Zeichen stehen auf Verlängerung
Am Mittwoch will sich der Bundesrat ein erstes Mal über die Möglichkeiten eines Exits unterhalten. Die Zeichen stehen auf Verlängerung des "Lockdowns": "Im Moment scheint es illusorisch, dass wir auf den 20. April viel ändern können", sagte Bundesrat Alain Berset in einem Interview mit der "Sonntagszeitung". "Erst wenn die Zahlen der Infizierten und der Spitaleintritte eindeutig sinken, können wir an Lockerungen denken." Die Erfahrung zeige, wer zu früh nachlasse, verlängere die Krise. Der Gesundheitsminister will gar noch härtere Massnahmen bis zu einer Ausgangssperre über Ostern nicht ausschliessen, wenn die Disziplin der Bevölkerung nachlasse.
Immerhin gibt es im Tessin schon Anzeichen für eine Lockerung in Teilen der Wirtschaft.
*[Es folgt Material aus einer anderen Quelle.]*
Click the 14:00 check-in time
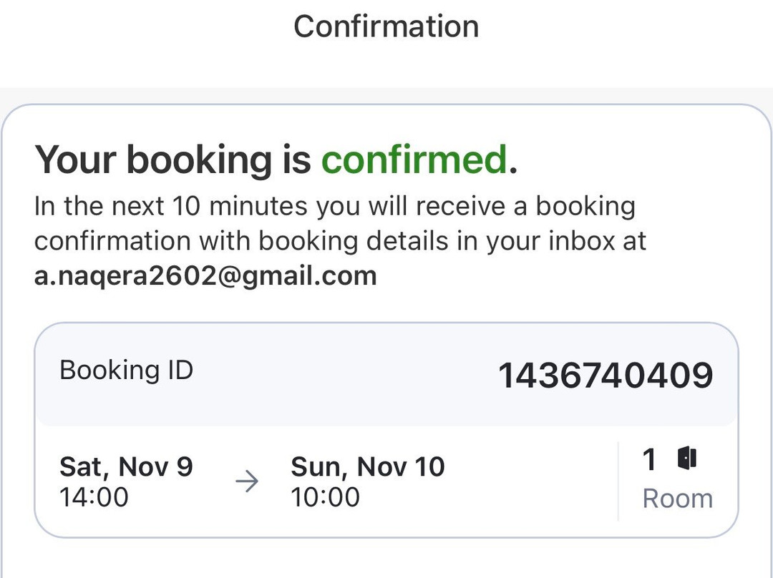 point(94,497)
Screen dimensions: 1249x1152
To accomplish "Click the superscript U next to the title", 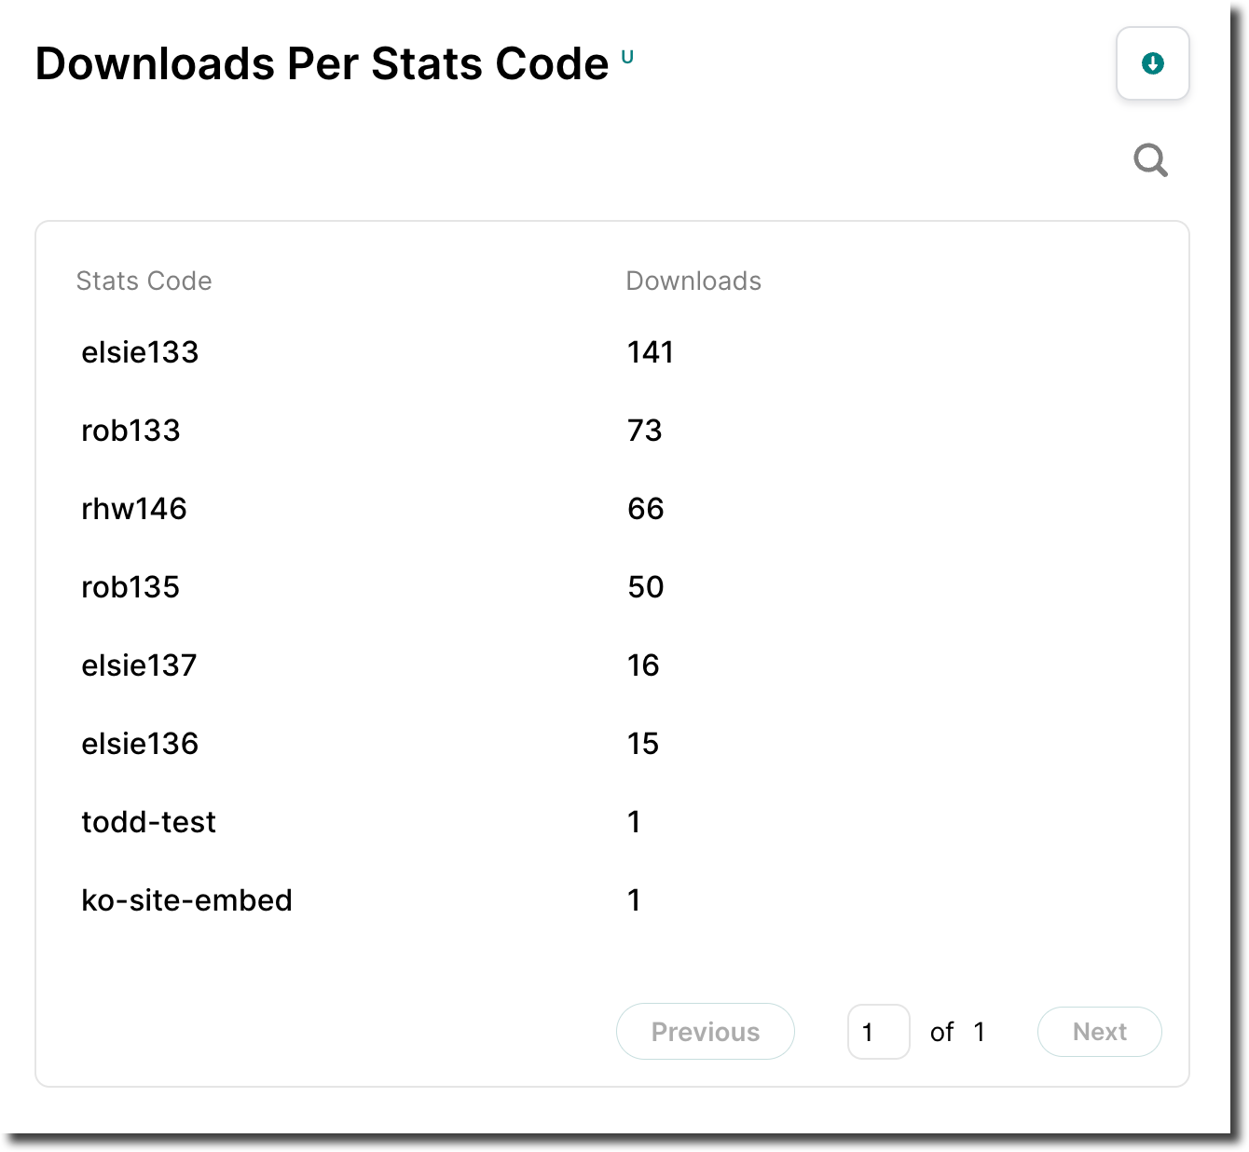I will pos(628,58).
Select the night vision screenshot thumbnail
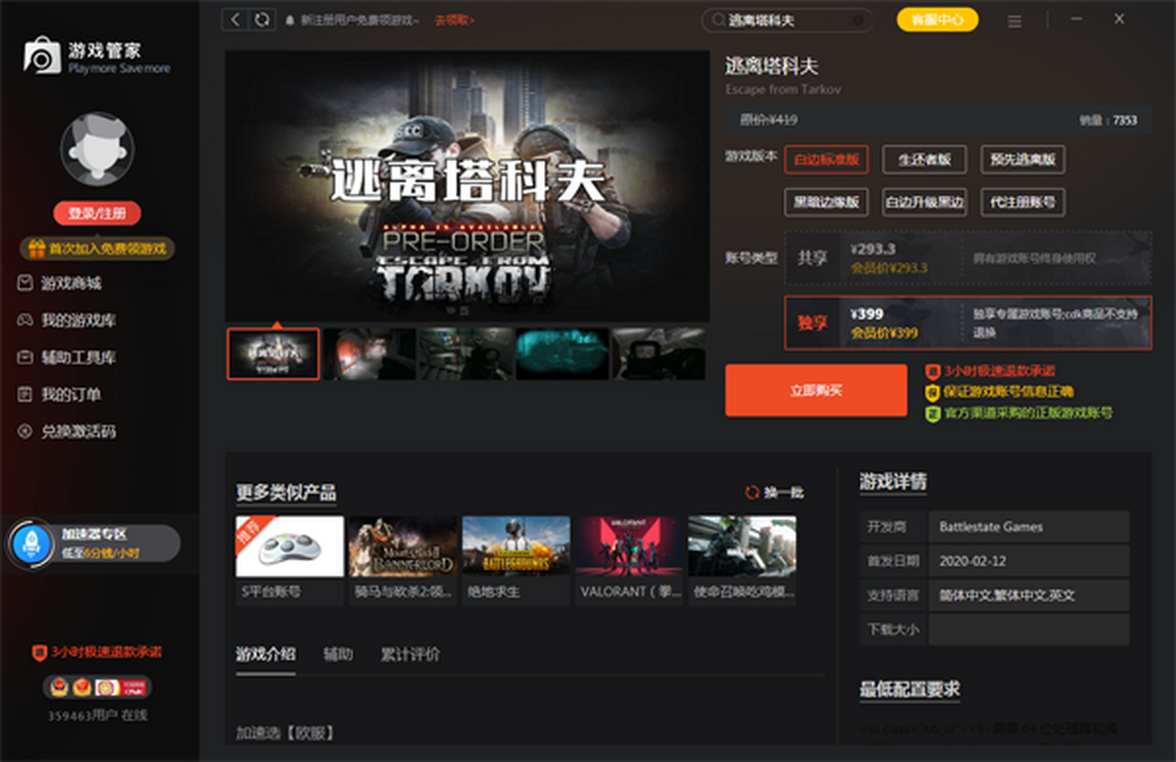Image resolution: width=1176 pixels, height=762 pixels. [x=562, y=354]

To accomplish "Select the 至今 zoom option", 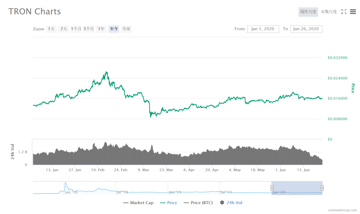I will coord(114,29).
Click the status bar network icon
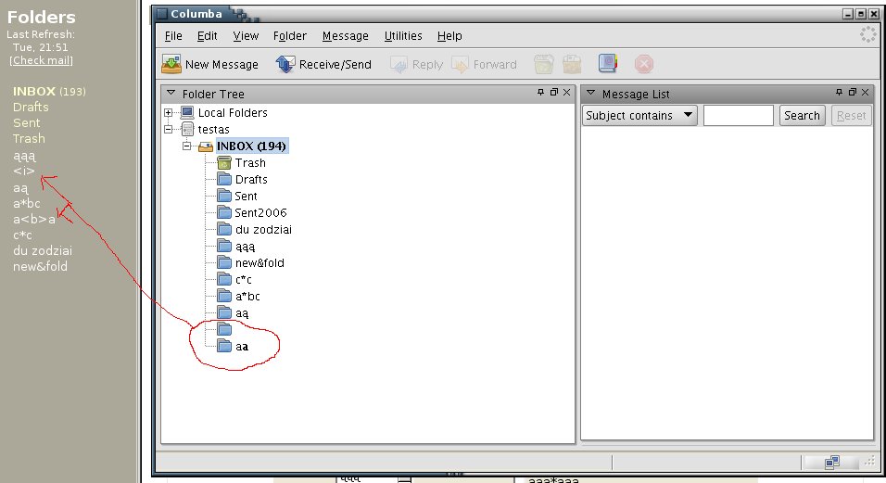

Die Goldraffinerien Argor-Heraeus und Valcambi, die wegen des Coronavirus-Ausbruchs ihre Produktion stillegen mussten, fuhren am Montag nach Genehmigung durch die örtlichen Behörden ihren Betrieb teilweise wieder hoch (zum Artikel).
Österreich geht derweil mehrere Schritte weiter: Das Land will ab dem 14. April schrittweise die Ausgangsbeschränkungen lockern, wie Bundeskanzler Sebastian Kurz am Montagmorgen mitteilte. Dann sollen Geschäfte mit einer Fläche bis zu 400 Quadratmetern sowie Bau- und Gartenmärkte wieder öffnen dürfen. Ab dem 1. Mai sollen dann alle Geschäfte, Einkaufszentren und Frisöre den Betrieb wieder aufnehmen.